The moment it clicked for me wasn’t dramatic. It was the fourth hour of a second-year undergraduate practical, and I was staring at a titration curve I understood perfectly well, in theory. But my hands were shaking slightly from too many energy drinks and too little lunch, and the clock on the wall seemed louder than the fume cupboard.
I realised I wasn’t being tested on whether I understood acid-base equilibria. I was being tested on whether I could still think clearly after four continuous hours on my feet.
Chemistry training is often built around endurance. Long lab blocks. Timed assessments dense with calculations. Back-to-back practical reports. Stamina is treated as part of professional formation, and to an extent, that makes sense. Real laboratories can be demanding, and time-critical experiments do not pause because you are tired.
But somewhere along the way, endurance starts to masquerade as expertise.
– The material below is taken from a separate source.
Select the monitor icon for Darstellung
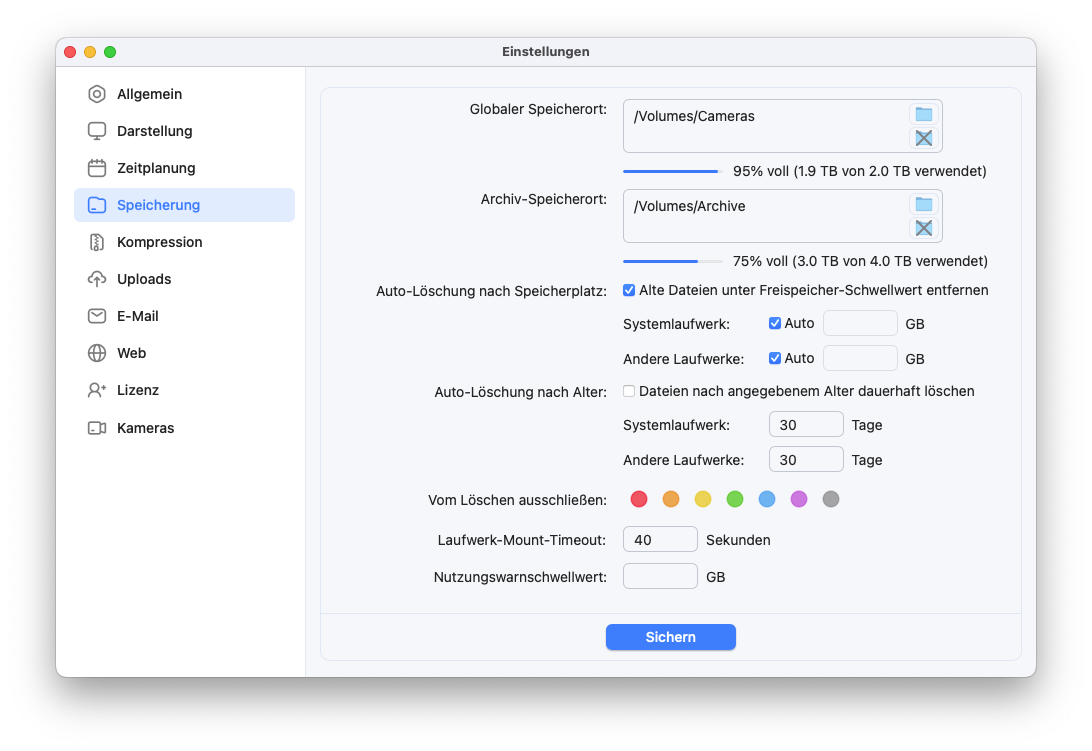[x=96, y=131]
What exactly are we measuring?
The students who thrive in these environments are often those who process quickly, recover rapidly from mistakes, and tolerate cognitive overload. Those who think more slowly, but perhaps more deeply, can find themselves penalised, not for misunderstanding chemistry, but for needing time to reason through it. Speed becomes a proxy for competence. Tolerance for pressure becomes a marker of belonging.
None of this means chemistry should be made easier. Rigour matters. Safety matters. Efficiency matters. The question is subtler: what exactly are we measuring?
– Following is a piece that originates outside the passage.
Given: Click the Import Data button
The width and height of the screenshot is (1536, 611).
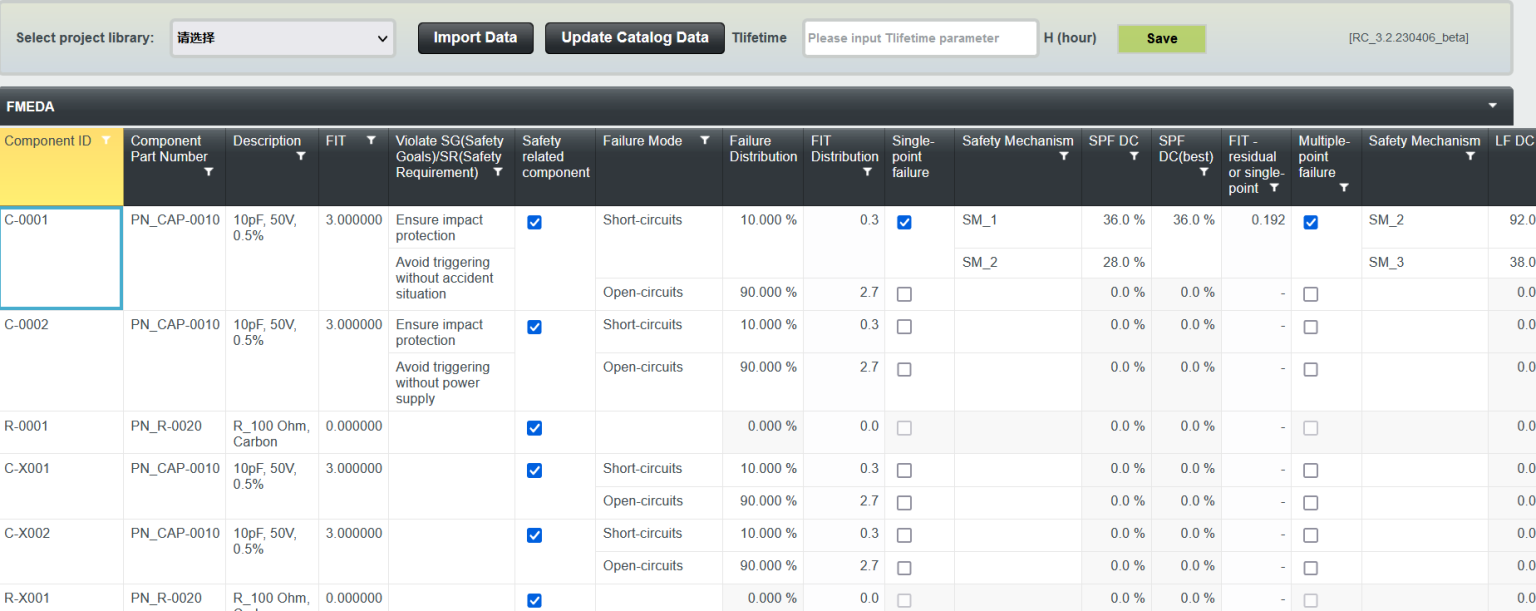Looking at the screenshot, I should (475, 38).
If an assessment rewards the ability to complete a complex synthesis under fatigue, we should be honest that we are selecting for resilience under strain. If an exam privileges rapid calculation over reflective reasoning, we are selecting for pace. These are valuable qualities, but they are not the same as chemical insight.
As chemistry grapples with inclusion and retention, it is worth asking whether our assessment cultures shape who feels capable of becoming a chemist. Endurance will always be part of the discipline. But it should not eclipse understanding.